Aaron Brock entered teaching in 2008 and teaches middle school social studies in California's Compton Unified School District. He has a BA in History from California State University Northridge and received his teaching credential through UCLA’s TeachLA program. His love of history dates back to his own adolescence, and it is his goal to help students discover the aspects of history about which they can get excited. Follow Aaron on Twitter @HistoryBrock.

4 Responses

  1. Lynn Pattisobn says:

    Hi Aaron:
    I love this idea. It is similar to something I have done in the past as part of my “Growing Nation” unit. One issue I have run into is students who completely misinterpret a text. For example, they will read a criticism of the War with Mexico and come away thinking the person was from Mexico (the person was Abraham Lincoln…). How much time do you spend going over text with students to be sure they understand what they’re reading? Or perhaps a better question would be, what strategies are you using to help students understand what they’re reading?

  2. Aaron says:

    I am not sure what demographic you are working with, but the average 8th grader in my class reads at about the 5th grade level (the median is probably closer to 3rd or 4th grade). So, just to be clear, helping students understand what they read is something that takes all year, and never happens for easily half my students.

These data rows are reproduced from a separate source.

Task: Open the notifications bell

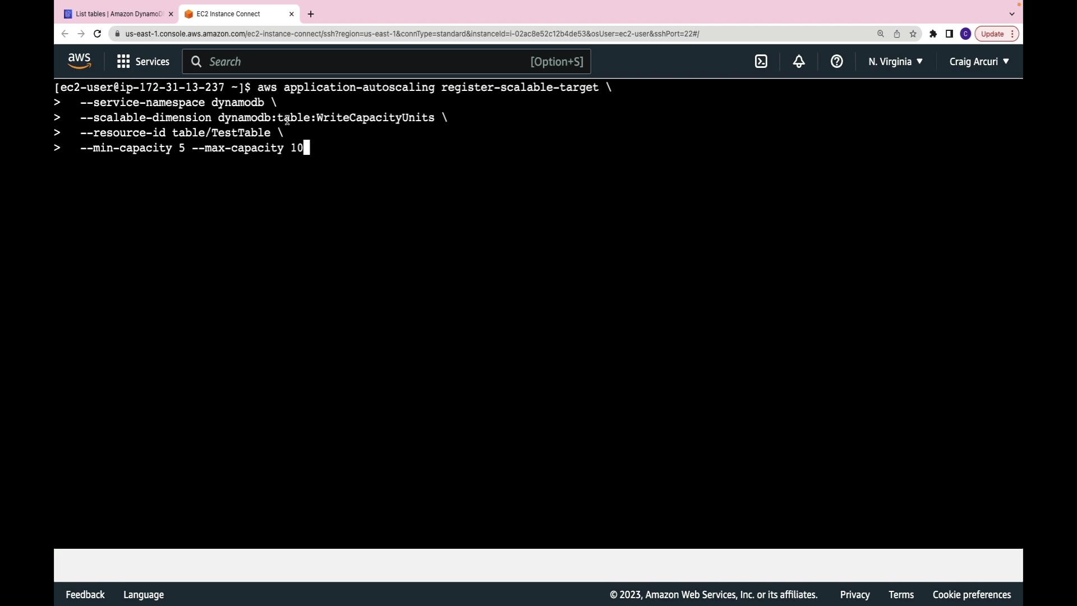Action: (x=799, y=62)
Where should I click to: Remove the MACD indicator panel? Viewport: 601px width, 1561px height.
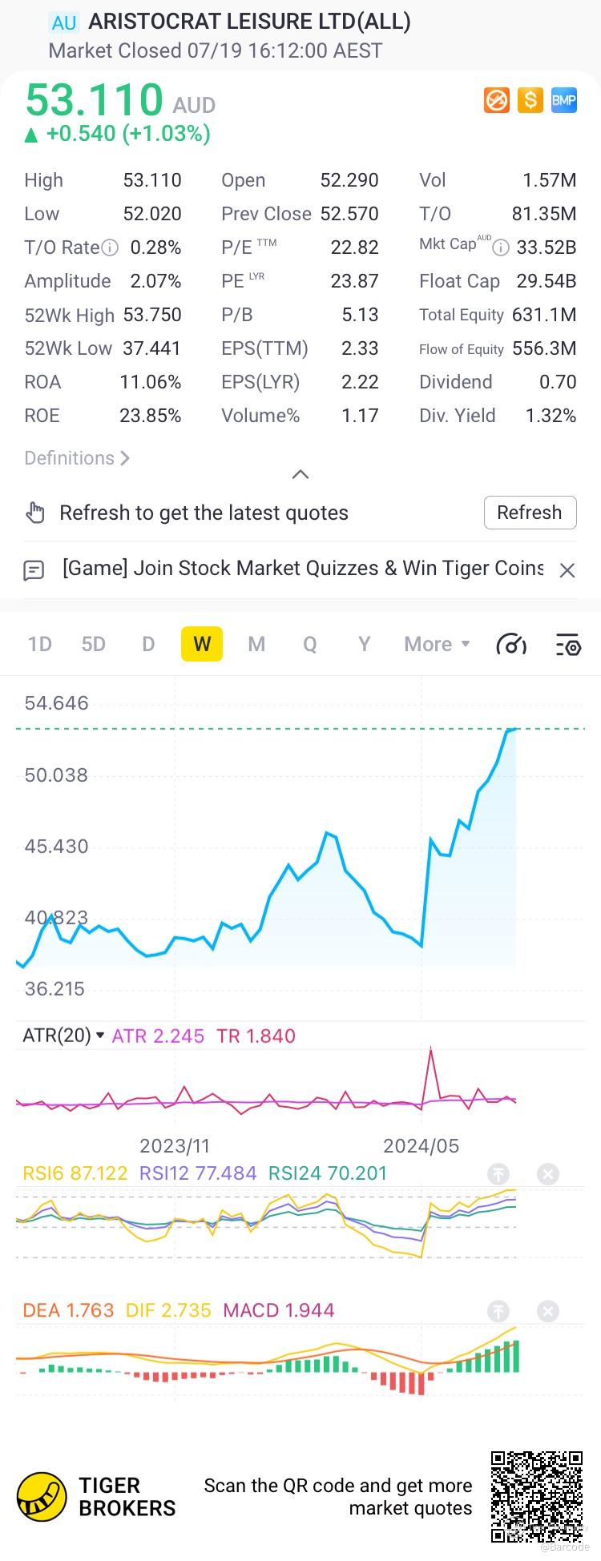(548, 1311)
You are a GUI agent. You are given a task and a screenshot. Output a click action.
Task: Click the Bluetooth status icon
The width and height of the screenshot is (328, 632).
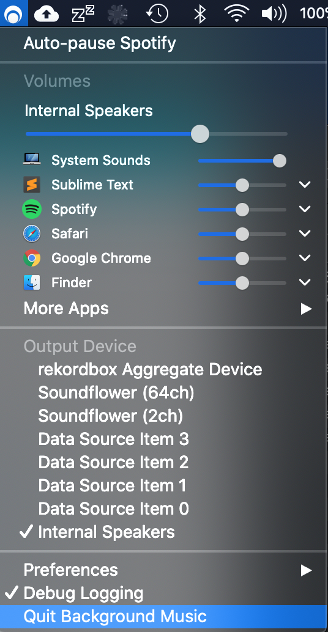click(199, 13)
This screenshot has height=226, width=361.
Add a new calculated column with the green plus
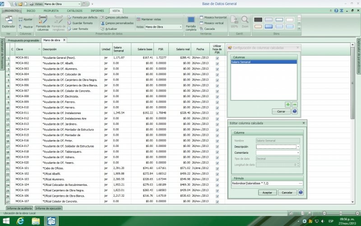pyautogui.click(x=287, y=104)
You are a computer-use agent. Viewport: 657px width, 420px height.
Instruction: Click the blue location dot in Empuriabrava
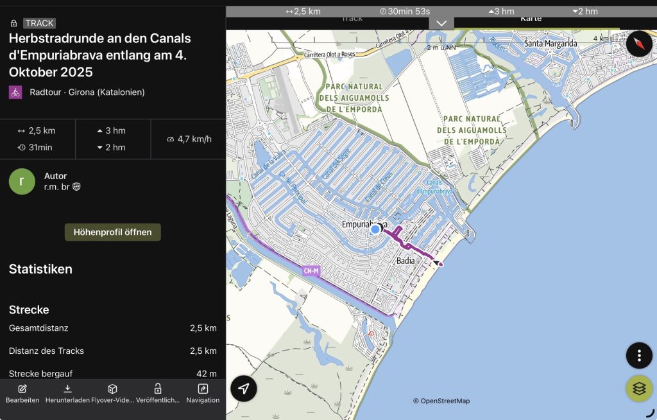pos(375,229)
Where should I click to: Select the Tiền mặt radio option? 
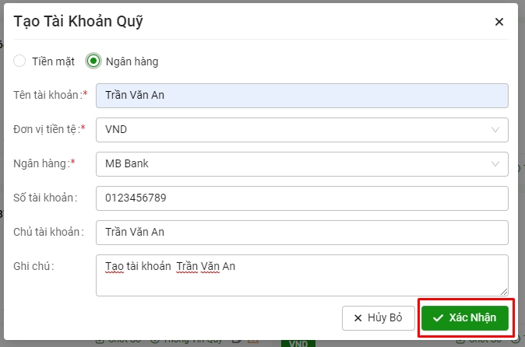(x=19, y=61)
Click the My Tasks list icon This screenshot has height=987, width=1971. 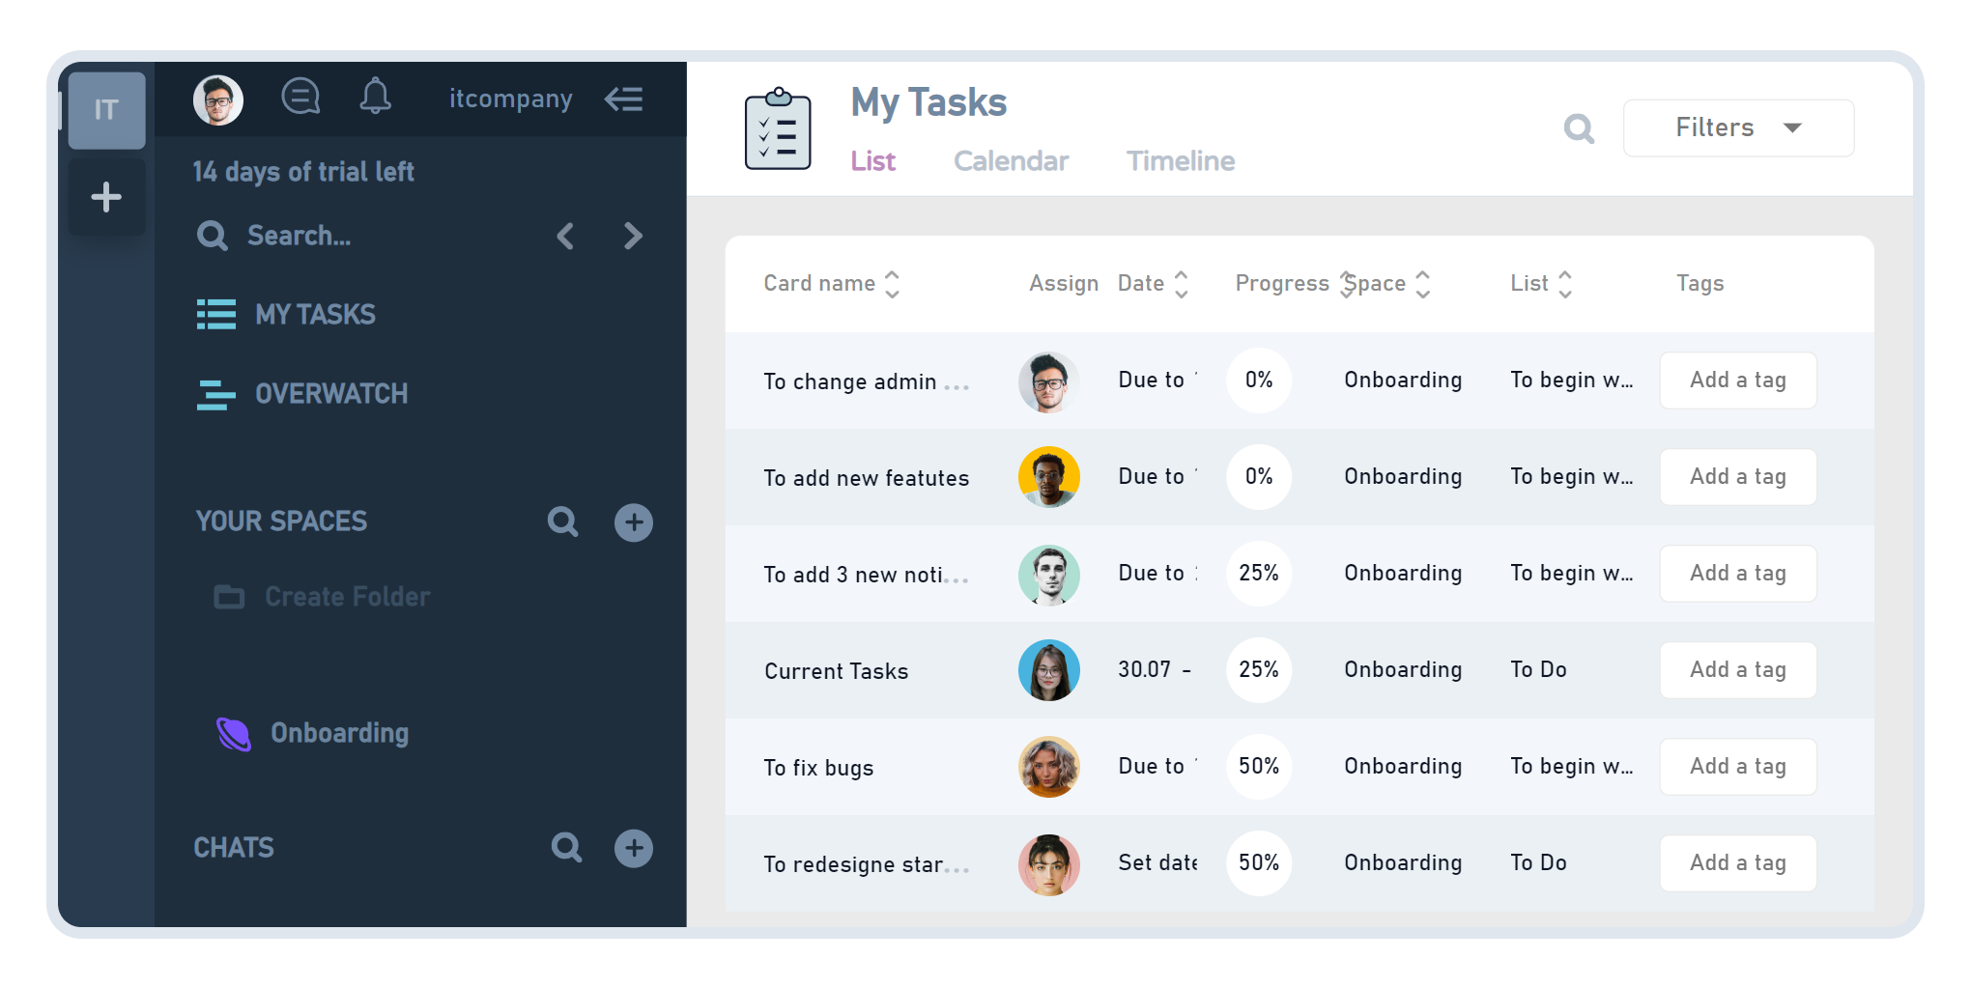coord(216,314)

    That being said, we read all of the texts in class (I require that they read out loud in small groups most of the time), and there are always specific tasks that go with each reading (annotation, graphic organizers, notes). The project itself is intended to help with comprehension. One of the reasons I select most of the pictures the students use for the poster is to provide students with a specific reading task. Struggling readers will often do better when they reread a text with a discrete goal in mind.

    Obviously, this is not a panacea, and it may not even apply to your students. If your students are, for the most part, reading at grade level, I would say that annotation or some other active participation with the text would be an important step to avoiding misinterpretation of a text.

  3. Lynn Pattisobn says:

    Hi Aaron:
    Thanks for your reply. It kind of reaffirms what I’ve been doing. Our students are all over the map, from students transitioning from bi-lingual to students reading at an 11th or 12th grade level (a select few). I have been doing a lot more read aloud/annotate as we go/reading with key questions in mind, but as you say, it is a year-long process and some kids still never get it. I guess my expectation is that students be able to do this on their own, since that’s what Common Core will demand, and I’m not seeing evidence of their readiness to do this. What I like about your poster project is that it gives them a break from the routine and gives them a chance to do something creative WHILE using information from what they’ve read. It also requires them to think about and apply what they know in a new and interesting way. Thanks for sharing it.

  4. David Fayram says:

    Aaron
    As a teacher w/ 24 years experience, I LOVE seeing new ideas! Well done. I come from an English lit background, getting into history through “the side door,” and what I am most loving about teaching history is the way students can learn to use critical thinking about the characters of history. Your idea can work in both disciplines.
    As a post-Declaration exercise the last 2 years, I have had students write their own Declaration of Independence for the people of Homs, Syria, against Bashar Al-Assad’s atrocities.
    It disturbs me that we are in the third year of that conflict. I’m ready for a new assignment. I see good things with your idea. Thanks.